Topic 2: How Does a Network "Learn"?
A network "learns" by adjusting its internal weights to minimize its mistakes. This process is a loop with four main steps.
Analogy: Target Practice
Imagine you're blindfolded and trying to hit a bullseye (the correct answer). You take a shot (a guess), and a friend tells you "You missed 5 inches to the left." You use that feedback (the "error") to adjust your aim and shoot again. You repeat this until you hit the bullseye.
- Forward Propagation (The Guess): You feed data (e.g., a flower's measurements) into the input layer. It flows through the hidden layers, weights are applied, and the output layer makes a prediction (e.g., "70% Virginica, 20% Versicolor, 10% Setosa").
- Loss Function (The "Error"): The network compares its prediction to the *actual* label (e.g., "100% Virginica"). It uses a **Loss Function** (like "Cross-Entropy") to calculate a single number, the "loss" or "error," which represents how wrong the guess was.
- Backpropagation (The "Blame"): This is the most brilliant part. The network calculates the "error" at the end, then works *backwards* through the layers to see which weights were most "responsible" for the mistake.
- Optimization (The "Adjustment"): The network uses an **Optimizer** (like "Adam" or "SGD" - Stochastic Gradient Descent) to slightly adjust the "blameworthy" weights in the correct direction to reduce the error.
The network repeats this loop thousands of times (over "epochs") with all the training data, getting slightly better with every single adjustment.
Topic 3: Building a Model with Keras
We don't have to build this from scratch. We use high-level libraries like Keras (which runs on top of TensorFlow) to build networks easily.
The most common way is with the Sequential API, which lets you build a model layer-by-layer like stacking bricks.
Key Layer Types:
Dense: A "fully-connected" layer. Every neuron in this layer is connected to every neuron in the previous layer. This is the workhorse of most basic NNs.Flatten: Used to unroll multi-dimensional data (like an image) into a 1D list so aDenselayer can read it.Dropout: A regularization technique to prevent overfitting. It randomly "drops" a fraction of neurons during training, forcing the network to be more robust.
Example: A Simple Keras Model
Here is how you build a simple network for the Iris dataset (4 features, 3 classes):
from tensorflow import keras
from tensorflow.keras.models import Sequential
from tensorflow.keras.layers import Dense
# 1. Initialize the model
model = Sequential()
# 2. Add the Input & First Hidden Layer
# We need to specify the input shape for the *first layer only*.
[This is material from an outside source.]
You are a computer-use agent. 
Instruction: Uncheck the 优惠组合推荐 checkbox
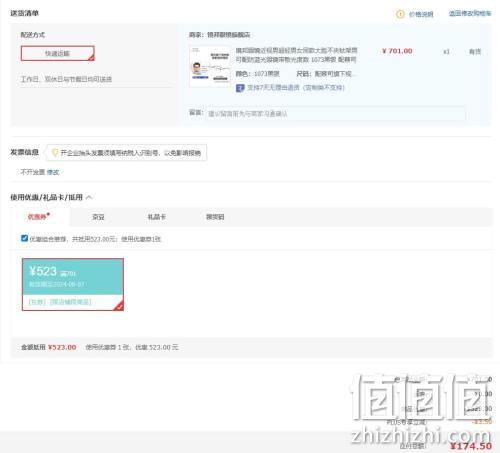(24, 238)
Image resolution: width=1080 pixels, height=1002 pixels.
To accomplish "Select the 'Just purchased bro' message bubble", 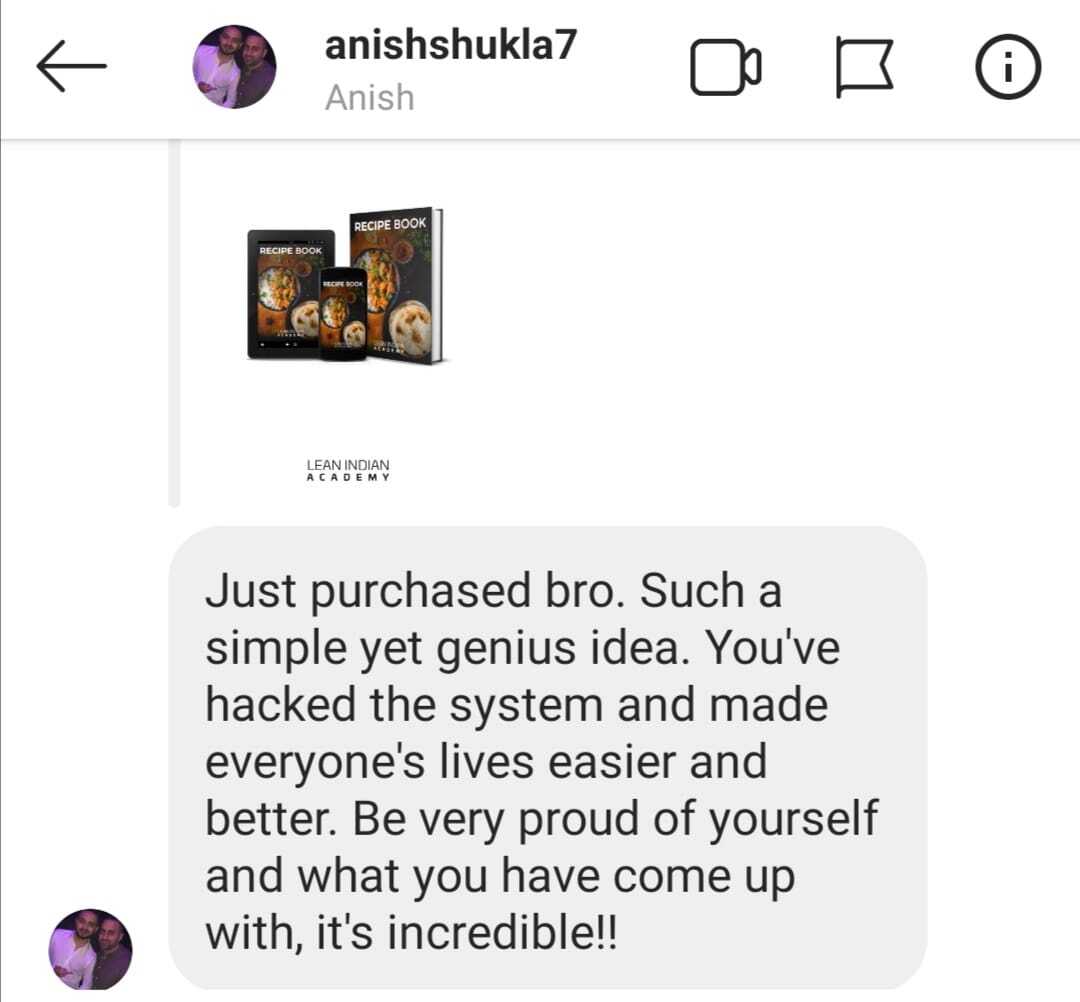I will coord(548,758).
# units=10: 10 neurons in this layer
# activation='relu': The "Rectified Linear Unit" is the most common and effective activation.
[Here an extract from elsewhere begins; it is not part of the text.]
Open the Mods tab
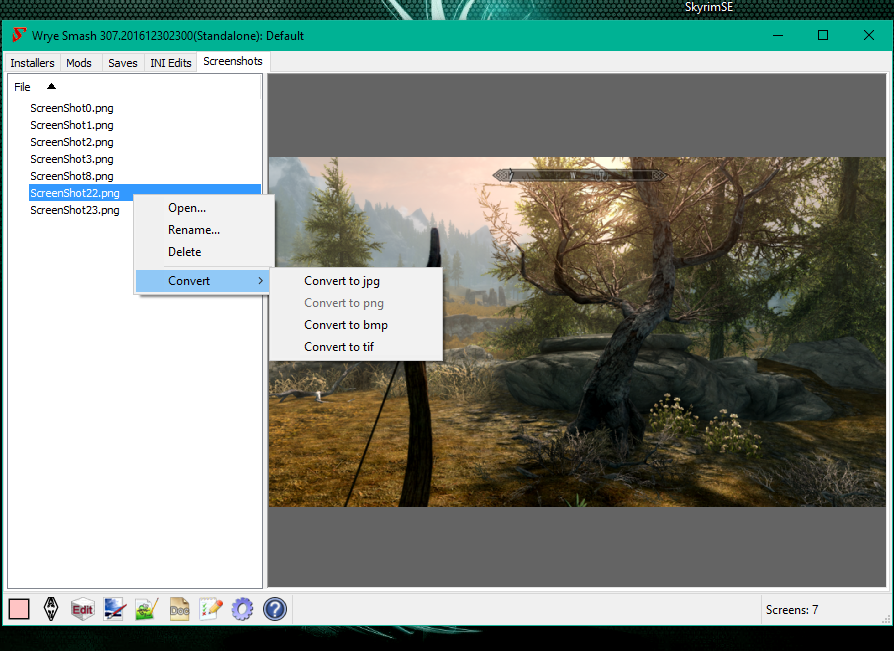The width and height of the screenshot is (894, 651). pos(79,63)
# input_shape=[4]: Our Iris data has 4 features
model.add(Dense(units=10, activation='relu', input_shape=[4]))
# 3. Add a second hidden layer (optional)
model.add(Dense(units=10, activation='relu'))
# 4. Add the Output Layer
# units=3: 3 neurons, one for each class (Setosa, Versicolor, Virginica)
# activation='softmax': This special activation converts the output into probabilities that sum to 1.
model.add(Dense(units=3, activation='softmax'))
# You can now see your model's architecture
model.summary()
Topic 4: Compiling and Training
After building the model architecture, you must compile it. This is where you tell Keras which tools to use for the learning process (Steps 2, 3, and 4 from Topic 2).
# 1. Compile the model
model.compile(
# 'adam' is an efficient and popular optimizer. It's a great default.
optimizer='adam',
# This loss function is perfect for multi-class classification
# when your labels are simple integers (0, 1, 2...).
loss='sparse_categorical_crossentropy',
# We want to track 'accuracy' as the model trains.
metrics=['accuracy']
)
# 2. Train the model
# We "fit" the model to the training data.
# epochs=50: The model will see the *entire* training dataset 50 times.
# validation_data: The model will check its performance on the test set after each epoch.
history = model.fit(
X_train, y_train,
epochs=50,
validation_data=(X_test, y_test)
)
# 3. Evaluate the final model
loss, accuracy = model.evaluate(X_test, y_test)
print(f"Final Test Accuracy: {accuracy*100:.2f}%")